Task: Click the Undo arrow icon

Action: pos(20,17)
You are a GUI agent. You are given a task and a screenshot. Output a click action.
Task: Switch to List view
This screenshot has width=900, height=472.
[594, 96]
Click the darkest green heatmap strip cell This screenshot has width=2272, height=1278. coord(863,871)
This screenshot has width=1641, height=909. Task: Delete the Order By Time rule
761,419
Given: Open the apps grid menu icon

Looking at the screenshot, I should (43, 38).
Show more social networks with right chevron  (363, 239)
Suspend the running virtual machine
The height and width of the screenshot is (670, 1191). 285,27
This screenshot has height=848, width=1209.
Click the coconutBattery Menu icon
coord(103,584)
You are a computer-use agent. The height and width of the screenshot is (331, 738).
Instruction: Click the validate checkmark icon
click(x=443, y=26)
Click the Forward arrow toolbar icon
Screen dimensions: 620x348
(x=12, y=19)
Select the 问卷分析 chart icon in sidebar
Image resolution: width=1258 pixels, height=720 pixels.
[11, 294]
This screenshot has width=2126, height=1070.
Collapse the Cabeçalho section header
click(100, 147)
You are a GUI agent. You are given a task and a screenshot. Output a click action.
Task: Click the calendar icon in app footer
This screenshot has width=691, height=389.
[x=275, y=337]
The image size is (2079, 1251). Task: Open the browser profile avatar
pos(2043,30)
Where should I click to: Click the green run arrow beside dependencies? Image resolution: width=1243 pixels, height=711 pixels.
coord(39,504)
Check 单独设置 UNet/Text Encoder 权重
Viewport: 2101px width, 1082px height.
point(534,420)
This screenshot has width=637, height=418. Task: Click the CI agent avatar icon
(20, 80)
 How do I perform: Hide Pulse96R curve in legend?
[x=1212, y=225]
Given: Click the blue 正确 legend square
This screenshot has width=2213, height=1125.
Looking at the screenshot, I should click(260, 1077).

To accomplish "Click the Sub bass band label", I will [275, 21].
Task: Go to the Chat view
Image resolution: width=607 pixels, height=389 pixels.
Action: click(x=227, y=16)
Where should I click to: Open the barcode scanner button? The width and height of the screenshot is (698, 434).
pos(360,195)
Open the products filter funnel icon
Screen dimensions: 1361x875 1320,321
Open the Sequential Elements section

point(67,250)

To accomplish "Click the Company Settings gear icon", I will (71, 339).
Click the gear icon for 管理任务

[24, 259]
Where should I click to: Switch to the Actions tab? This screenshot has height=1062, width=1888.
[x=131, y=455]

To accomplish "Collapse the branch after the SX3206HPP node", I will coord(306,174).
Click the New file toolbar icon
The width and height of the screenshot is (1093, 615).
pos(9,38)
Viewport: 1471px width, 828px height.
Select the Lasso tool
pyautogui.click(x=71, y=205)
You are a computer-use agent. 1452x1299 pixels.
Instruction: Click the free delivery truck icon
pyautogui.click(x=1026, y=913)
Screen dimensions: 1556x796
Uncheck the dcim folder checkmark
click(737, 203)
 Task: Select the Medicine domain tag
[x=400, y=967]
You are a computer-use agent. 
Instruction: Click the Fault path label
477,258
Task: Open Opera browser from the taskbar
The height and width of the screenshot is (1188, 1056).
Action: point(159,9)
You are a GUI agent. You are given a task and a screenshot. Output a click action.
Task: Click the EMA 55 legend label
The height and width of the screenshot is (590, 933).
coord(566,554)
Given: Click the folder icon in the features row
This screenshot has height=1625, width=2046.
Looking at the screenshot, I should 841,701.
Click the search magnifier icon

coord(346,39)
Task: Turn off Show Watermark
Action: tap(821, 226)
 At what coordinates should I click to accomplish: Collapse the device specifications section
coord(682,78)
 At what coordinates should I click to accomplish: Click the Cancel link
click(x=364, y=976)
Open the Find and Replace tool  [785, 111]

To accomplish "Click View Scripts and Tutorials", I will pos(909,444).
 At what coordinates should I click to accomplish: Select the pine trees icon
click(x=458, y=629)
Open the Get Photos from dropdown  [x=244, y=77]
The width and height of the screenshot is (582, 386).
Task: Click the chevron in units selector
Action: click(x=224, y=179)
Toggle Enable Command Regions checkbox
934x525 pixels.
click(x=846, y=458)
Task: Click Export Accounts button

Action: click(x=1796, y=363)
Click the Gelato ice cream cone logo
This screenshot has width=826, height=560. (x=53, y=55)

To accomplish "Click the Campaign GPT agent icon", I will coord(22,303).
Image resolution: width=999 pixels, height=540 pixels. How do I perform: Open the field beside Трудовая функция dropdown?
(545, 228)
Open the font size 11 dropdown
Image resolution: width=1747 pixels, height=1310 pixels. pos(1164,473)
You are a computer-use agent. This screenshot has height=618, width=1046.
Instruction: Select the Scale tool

#####

Look through the entries above and copy each line that has "will" in it.

[EXERCISE RESULT]:
To accomplish "Click the Sub bass band label", I will [275, 21].
To accomplish "Click the Company Settings gear icon", I will (71, 339).
To accomplish "Collapse the branch after the SX3206HPP node", I will coord(306,174).
To accomplish "Click View Scripts and Tutorials", I will pos(909,444).
To accomplish "Click the Campaign GPT agent icon", I will coord(22,303).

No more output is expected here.